Disasters & Accidents

Cuba hotel blast death toll hiked to 30

Havana, May 8 (EFE).- Cuban health authorities on Sunday raised the official death toll in the gas leak blast at Havana’s Saratoga hotel to 30.

The Public Health Ministry (Minsap) at 11:30 am updated the figures for the tragedy that on Friday rocked the historic heart of the Cuban capital, one of the communist island’s tourist meccas.

Among the dead were four children and a pregnant woman. All of the dead were Cubans, most of them local Havana residents, except for Spanish citizen Cristina Lopez-Ceron Ugarte.

Authorities hiked the total number of people injured in the blast to 84, of whom 24 remain hospitalized, including 19 adults and five children.

Among those admitted to local medical centers, seven people are in critical condition and six are in serious condition, along with 11 who suffered lesser injuries.

Among the injured is one Cuban-American woman and one Spanish man, Cesar Roman Santalla, the husband of the Spanish woman who died.

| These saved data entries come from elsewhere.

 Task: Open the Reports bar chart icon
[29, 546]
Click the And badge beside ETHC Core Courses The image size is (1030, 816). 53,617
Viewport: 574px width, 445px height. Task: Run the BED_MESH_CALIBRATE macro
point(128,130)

Rescue and recovery work has been proceeding without pause as emergency teams comb through the wreckage of the hotel more than 48 hours after the powerful explosion that collapsed one section of the seven-story building and destroyed the street-facing facade of the three lower floors.

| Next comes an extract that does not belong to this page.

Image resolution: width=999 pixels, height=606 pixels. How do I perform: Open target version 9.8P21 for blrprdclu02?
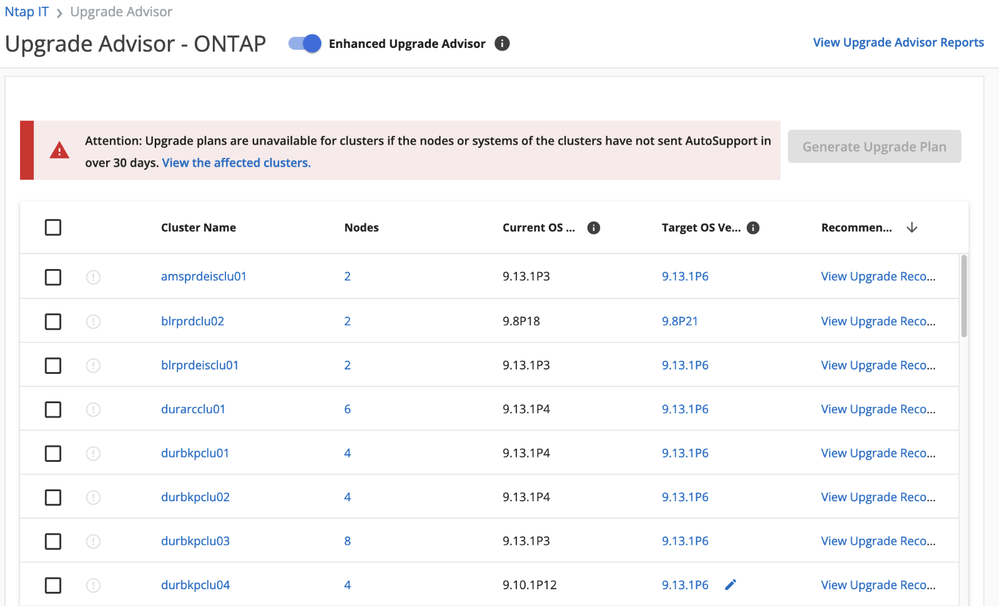[680, 321]
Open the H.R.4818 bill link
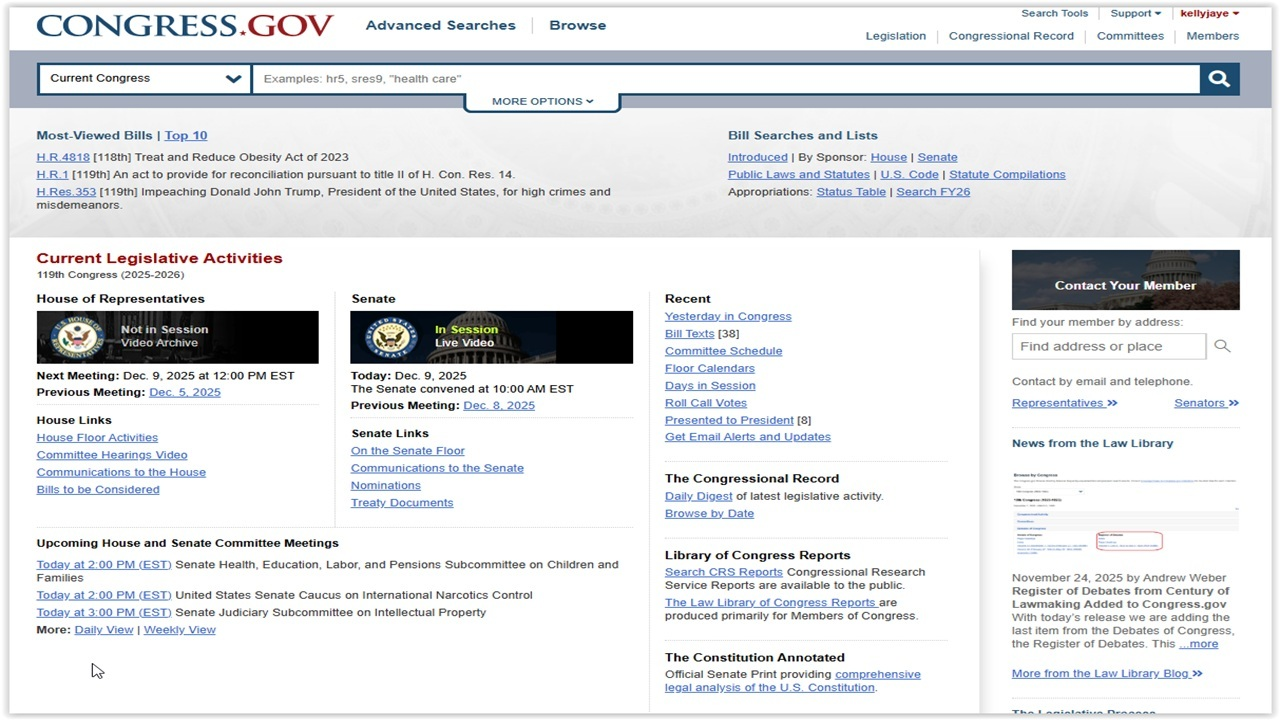The height and width of the screenshot is (720, 1280). tap(62, 157)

The efforts are focusing on digging down to the entrance to the building’s double basement, where it is thought that there could be more people trapped. On those two underground floors there was a storage area, stores and administrative offices.

Authorities have said that they are looking for 19 people, although that figure has not been updated even though the death toll has been raised, of whom 13 are hotel workers.

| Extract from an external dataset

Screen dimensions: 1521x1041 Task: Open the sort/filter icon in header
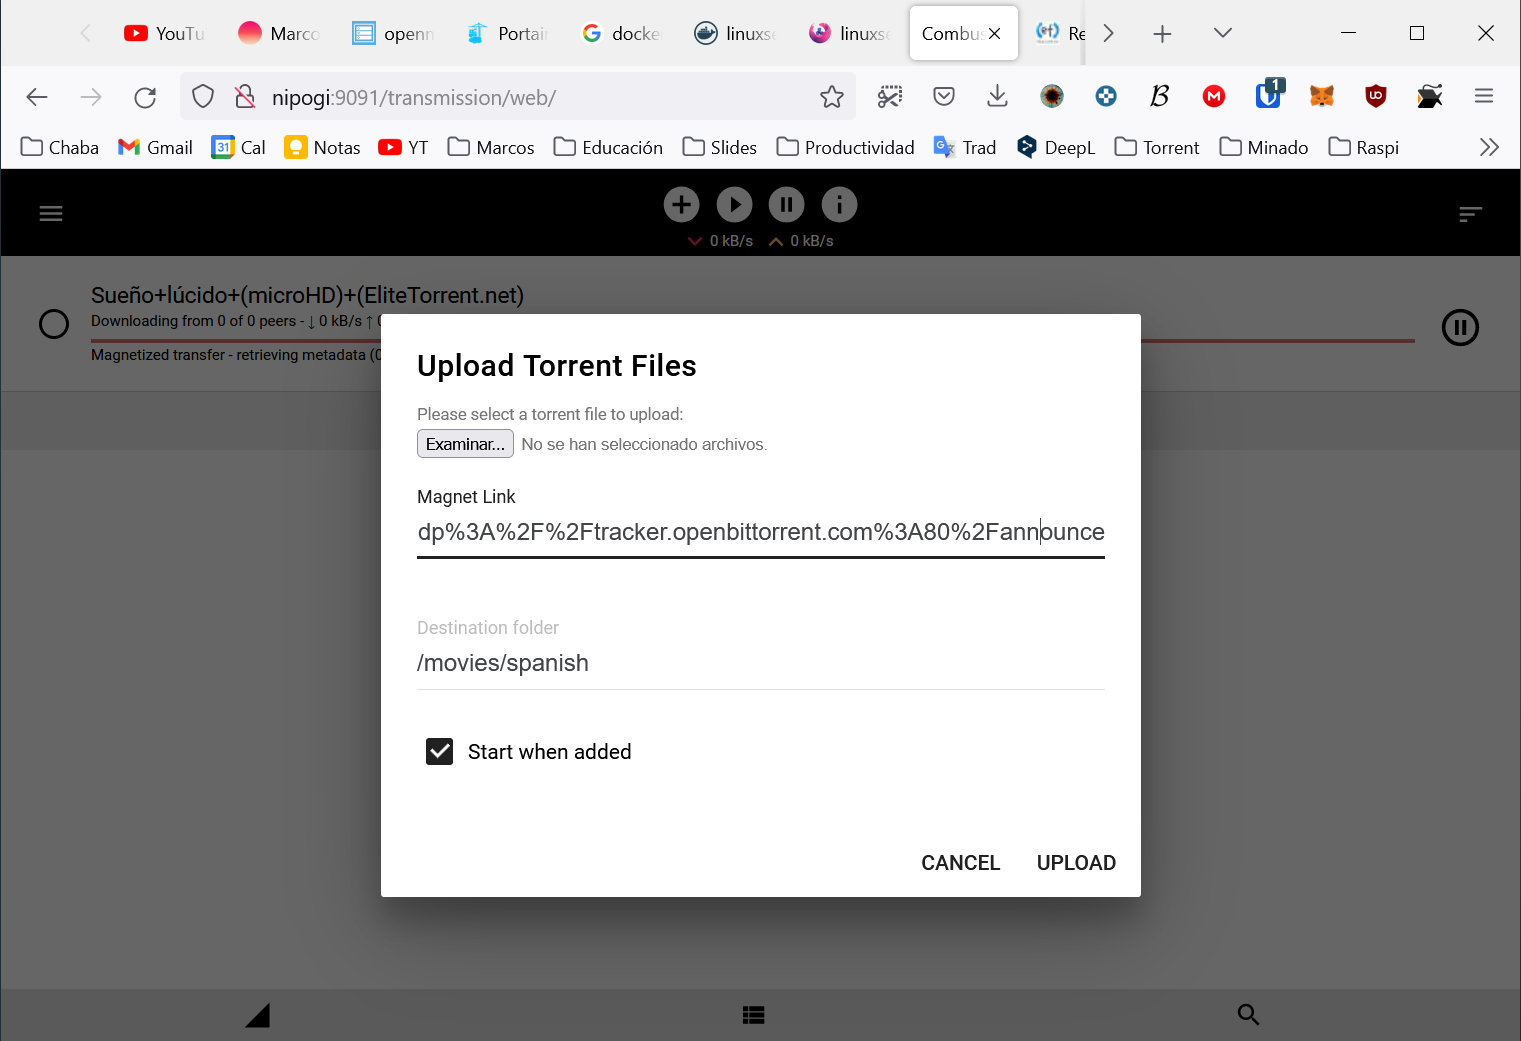click(x=1469, y=214)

The mayor of the Old Havana district, Alexis Acosta, told EFE that the “rescue … activities” have been going on for the past 44 hours without pause.

“During the morning, intensive work was undertaken to be able to get to the hotel basement, which was the service area of the hotel where apparently the workers who were there (on Friday) were and who have still not shown up. They must be in that area,” he said.

The Cuban government has said that it seems that a gas leak was the proximate cause of the blast, as per a preliminary investigation. A commission has been established to probe the incident.

At the time of the explosion, a tanker truck carrying liquefied natural gas was parked in front of the hotel and refilling a hotel tank. It is believed that the hose through which the highly flammable LNG was flowing had a leak.

Cuban President Miguel Diaz-Canel on Friday had spoken of a “regrettable accident” and ruled out that the incident was caused by a “bomb” or some other attack.

Seventeen other nearby buildings were affected by the blast and in the coming days a technical evaluation of three city blocks, along with the hotel itself, will be made to determine whether the buildings are “salvageable” or must be razed.

The Saratoga was built in 1880 and since 1911 it has operated as a hotel. It was last restored in 2005, according to state-run Cuban media.

The five-star hotel was considered to be one of the most luxurious in the Cuban capital, located on the Paseo del Prado, one of the main avenues in Old Havana, in the historic heart of the city and one of its great attractions.

Gaviota, the state-run company that operates the Saratoga, said that only employees and company executives were inside the hotel at the time of the blast, which came amid preparations to re-open for guests after a two-year hiatus due to the Covid-19 pandemic.